Durant la canonnade et le bombardement du fort, Pétion y jeta plusieurs bombes, au dire de Pamphile de Lacroix, sous les ordres de qui il servait.

M. Madiou a cherché à l’en excuser en quelque sorte, en disant : « Pétion, quoiqu’il eût la réputation d’une grande bravoure, donnait mollement, à la tête de la 13e coloniale, depuis le commencement du siège.

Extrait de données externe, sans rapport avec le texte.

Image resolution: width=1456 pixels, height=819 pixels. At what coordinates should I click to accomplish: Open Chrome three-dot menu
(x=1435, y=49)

Les Français virent sur sa physionomie combien il lui répugnait de combattre contre ses frères noirs et jaunes.… Pétion désirait la prise de la Crête-à-Pierrot qui devait porter le dernier coup à la puissance de T. Louverture ;… il voulait que les indigènes lui sussent gré un jour d’avoir ménagé le sang de ses frères[1] »

Nous ne partageons pas entièrement cette appréciation de la conduite de Pétion en cette circonstance ; et c’est parce que nous croyons aussi qu’il désirait, et qu’il devait désirer que la résistance de T. Louverture fût anéantie une fois, que nous pensons qu’il n’agit pas mollement.

Et pourquoi n’eût-il pas eu sincèrement ce désir ? Qui souhaitait, dans toute la colonie, que T. Louverture pût

  1. Histoire d’Haïti, t. 2, p. 222.